Support co-partitioned range inner equi joins#23184
gene-bordegaray wants to merge 2 commits into
apache:mainfrom
gene-bordegaray:gene.bordegaray/2026/06/range-partitioned-joins

Conversation

@gene-bordegaray

@gene-bordegaray gene-bordegaray commented Jun 25, 2026

Copy link
Copy Markdown
Contributor

Which issue does this PR close?

Rationale for this change

DataFusion can represent source-declared range partitioning, but partitioned hash joins still required hash partitioned inputs. So an inner join on compatible range-partitioned keys would insert unnecessary hash repartitions, even when each left/right partition already covered the same key domain.

This PR adds a partitioning requirement that means "equal key values are co-located" . I was calling this "compatibility" but found we can satisfy the requirement with looser conditions. Other systems call this "co-location" or "co-partitioning" (trino, spark). Which they (and now I am proposing) define as when both sides of a join are already partitioned so matching key values appear in corresponding partitions, so we can join partition pairs directly without repartitioning the sides.

This lets "co-partitioned" range inputs satisfy inner partitioned hash joins. This will also be applicable to other join types and operators but kept the first PR thin to keep scope more reviewable.

What changes are included in this PR?

  • Adds Distribution::KeyPartitioned(Vec<Arc<dyn PhysicalExpr>>) as a public distribution requirement.

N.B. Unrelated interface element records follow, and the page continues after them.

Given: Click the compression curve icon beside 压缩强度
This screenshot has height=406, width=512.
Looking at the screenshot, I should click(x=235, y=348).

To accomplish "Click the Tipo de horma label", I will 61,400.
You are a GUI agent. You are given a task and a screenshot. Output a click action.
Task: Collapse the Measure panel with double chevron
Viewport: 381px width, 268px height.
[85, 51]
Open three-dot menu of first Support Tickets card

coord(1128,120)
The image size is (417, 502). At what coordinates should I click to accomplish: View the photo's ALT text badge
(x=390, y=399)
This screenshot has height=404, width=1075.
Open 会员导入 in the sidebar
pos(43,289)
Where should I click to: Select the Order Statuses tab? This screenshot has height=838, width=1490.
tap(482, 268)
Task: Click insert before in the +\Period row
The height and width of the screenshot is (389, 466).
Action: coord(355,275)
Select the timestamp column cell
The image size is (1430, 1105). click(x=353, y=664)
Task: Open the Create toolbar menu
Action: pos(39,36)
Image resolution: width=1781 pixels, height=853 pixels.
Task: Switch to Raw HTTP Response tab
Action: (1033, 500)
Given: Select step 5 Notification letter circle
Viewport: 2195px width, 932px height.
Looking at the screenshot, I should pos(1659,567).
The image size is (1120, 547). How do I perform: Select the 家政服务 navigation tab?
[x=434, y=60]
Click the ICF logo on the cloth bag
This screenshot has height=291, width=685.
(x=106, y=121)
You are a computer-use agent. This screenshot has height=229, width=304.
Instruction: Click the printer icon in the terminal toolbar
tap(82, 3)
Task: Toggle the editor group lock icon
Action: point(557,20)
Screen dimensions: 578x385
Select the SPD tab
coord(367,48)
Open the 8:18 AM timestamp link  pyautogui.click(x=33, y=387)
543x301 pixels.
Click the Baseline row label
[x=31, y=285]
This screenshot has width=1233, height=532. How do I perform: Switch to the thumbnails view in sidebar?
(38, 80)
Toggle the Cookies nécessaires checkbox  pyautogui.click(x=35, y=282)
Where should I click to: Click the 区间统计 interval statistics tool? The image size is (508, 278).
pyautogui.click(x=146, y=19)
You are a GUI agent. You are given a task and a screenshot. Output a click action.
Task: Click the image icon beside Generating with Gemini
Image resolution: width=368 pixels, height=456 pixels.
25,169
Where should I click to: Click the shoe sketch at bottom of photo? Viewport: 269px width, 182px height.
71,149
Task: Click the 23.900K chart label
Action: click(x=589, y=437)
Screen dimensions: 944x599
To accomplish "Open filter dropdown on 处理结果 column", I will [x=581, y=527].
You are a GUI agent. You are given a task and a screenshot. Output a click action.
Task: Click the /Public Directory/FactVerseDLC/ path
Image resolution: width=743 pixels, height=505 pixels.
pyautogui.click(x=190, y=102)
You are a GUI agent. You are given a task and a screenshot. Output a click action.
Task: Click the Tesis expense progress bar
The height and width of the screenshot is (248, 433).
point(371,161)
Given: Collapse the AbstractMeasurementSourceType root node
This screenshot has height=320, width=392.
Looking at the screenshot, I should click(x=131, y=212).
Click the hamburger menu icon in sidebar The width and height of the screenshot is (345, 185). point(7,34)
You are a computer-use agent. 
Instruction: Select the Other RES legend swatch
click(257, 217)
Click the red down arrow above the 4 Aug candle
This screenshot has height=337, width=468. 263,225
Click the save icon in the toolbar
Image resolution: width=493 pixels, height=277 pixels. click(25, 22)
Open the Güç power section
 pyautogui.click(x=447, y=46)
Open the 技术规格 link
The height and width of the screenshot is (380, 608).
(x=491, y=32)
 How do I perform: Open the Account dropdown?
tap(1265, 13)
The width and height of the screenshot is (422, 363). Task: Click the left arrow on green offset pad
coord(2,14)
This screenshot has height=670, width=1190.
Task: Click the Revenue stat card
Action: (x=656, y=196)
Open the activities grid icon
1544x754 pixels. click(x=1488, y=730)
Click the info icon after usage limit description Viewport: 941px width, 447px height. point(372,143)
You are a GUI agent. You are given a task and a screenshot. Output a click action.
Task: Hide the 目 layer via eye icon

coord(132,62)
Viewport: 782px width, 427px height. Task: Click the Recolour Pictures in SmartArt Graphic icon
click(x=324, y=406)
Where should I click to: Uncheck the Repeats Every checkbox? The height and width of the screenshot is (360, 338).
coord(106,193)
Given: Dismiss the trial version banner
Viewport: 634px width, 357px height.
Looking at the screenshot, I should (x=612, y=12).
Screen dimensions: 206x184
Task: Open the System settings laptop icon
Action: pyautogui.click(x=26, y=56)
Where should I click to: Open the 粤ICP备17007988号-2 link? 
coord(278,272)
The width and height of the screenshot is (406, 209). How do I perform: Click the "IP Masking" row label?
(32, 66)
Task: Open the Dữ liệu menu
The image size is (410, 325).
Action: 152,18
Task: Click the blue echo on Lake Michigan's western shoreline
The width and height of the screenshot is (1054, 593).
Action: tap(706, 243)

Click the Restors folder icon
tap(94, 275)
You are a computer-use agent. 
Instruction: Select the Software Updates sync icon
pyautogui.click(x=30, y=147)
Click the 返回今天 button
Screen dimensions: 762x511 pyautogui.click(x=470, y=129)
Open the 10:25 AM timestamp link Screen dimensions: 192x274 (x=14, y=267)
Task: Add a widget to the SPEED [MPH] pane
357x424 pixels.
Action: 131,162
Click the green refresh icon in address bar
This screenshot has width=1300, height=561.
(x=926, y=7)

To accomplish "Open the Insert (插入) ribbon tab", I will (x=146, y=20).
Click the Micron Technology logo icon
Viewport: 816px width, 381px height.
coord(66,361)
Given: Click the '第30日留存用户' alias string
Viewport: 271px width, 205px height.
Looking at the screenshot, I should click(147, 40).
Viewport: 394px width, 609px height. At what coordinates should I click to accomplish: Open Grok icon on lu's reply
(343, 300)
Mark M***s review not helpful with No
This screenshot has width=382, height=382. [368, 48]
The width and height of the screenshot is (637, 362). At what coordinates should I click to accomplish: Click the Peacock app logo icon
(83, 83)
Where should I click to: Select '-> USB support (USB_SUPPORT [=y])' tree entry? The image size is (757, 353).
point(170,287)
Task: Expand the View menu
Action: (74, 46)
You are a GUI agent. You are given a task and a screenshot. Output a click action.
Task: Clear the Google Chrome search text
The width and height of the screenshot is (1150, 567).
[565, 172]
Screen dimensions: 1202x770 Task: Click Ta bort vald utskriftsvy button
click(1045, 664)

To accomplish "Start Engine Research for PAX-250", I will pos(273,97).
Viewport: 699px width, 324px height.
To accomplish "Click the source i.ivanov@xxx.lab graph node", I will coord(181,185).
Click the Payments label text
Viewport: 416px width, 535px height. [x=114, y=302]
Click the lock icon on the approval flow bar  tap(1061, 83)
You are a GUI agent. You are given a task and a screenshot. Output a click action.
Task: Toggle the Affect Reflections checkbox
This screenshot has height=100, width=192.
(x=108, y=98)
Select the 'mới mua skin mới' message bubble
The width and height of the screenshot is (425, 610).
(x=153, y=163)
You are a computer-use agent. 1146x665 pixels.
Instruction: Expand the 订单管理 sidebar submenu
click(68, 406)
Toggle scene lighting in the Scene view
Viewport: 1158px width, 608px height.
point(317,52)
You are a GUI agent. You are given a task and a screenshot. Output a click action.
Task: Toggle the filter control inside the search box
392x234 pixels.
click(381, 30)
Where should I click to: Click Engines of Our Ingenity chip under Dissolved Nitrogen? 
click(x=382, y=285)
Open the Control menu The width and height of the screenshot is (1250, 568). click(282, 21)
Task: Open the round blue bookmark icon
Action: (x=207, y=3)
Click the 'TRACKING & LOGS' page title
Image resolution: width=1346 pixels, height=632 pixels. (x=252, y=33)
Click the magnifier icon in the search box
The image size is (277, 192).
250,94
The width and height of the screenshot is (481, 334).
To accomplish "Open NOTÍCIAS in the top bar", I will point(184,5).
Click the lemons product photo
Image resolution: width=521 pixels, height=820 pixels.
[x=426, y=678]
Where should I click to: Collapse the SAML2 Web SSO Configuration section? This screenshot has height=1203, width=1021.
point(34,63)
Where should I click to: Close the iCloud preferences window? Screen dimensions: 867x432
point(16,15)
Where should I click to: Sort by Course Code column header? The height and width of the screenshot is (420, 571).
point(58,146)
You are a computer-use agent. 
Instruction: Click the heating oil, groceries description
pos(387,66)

    • HashPartitioned([a]) means rows must be partitioned by hash on a.
    • KeyPartitioned([a]) means rows with equal a values must be co-located, but the partitioning algorithm may be hash, range, or another compatible scheme.
    • Example:
      Hash([left.a], 3) satisfies KeyPartitioned([left.a])
      Range([right.b ASC], [(10), (20)], 3) satisfies KeyPartitioned([right.b])
      
  • Adds Partitioning::co_partitioned_with(...) to validate that two independently satisfying partitionings also can be paired by partition index.

    • Examples:
      • Accepted: both sides satisfy their own key requirement and have matching range boundaries.
        left:  Range([a ASC], [(10), (20)], 3), required KeyPartitioned([a])
        right: Range([b ASC], [(10), (20)], 3), required KeyPartitioned([b])
        
      • Accepted: both sides satisfy their own key requirement and have matching hash partition counts.
        left:  Hash([a], 3), required KeyPartitioned([a])
        right: Hash([b], 3), required KeyPartitioned([b])
        
      • Rejected: both sides satisfy their own key requirement, but range boundaries differ.
        left:  Range([a ASC], [(10), (20)], 3), required KeyPartitioned([a])
        right: Range([b ASC], [(15), (20)], 3), required KeyPartitioned([b])
        
      • Rejected: both sides satisfy their own key requirement, but partition counts differ.
        left:  Hash([a], 3), required KeyPartitioned([a])
        right: Hash([b], 4), required KeyPartitioned([b])
        
  • Changes inner partitioned HashJoinExec requirements from HashPartitioned to KeyPartitioned.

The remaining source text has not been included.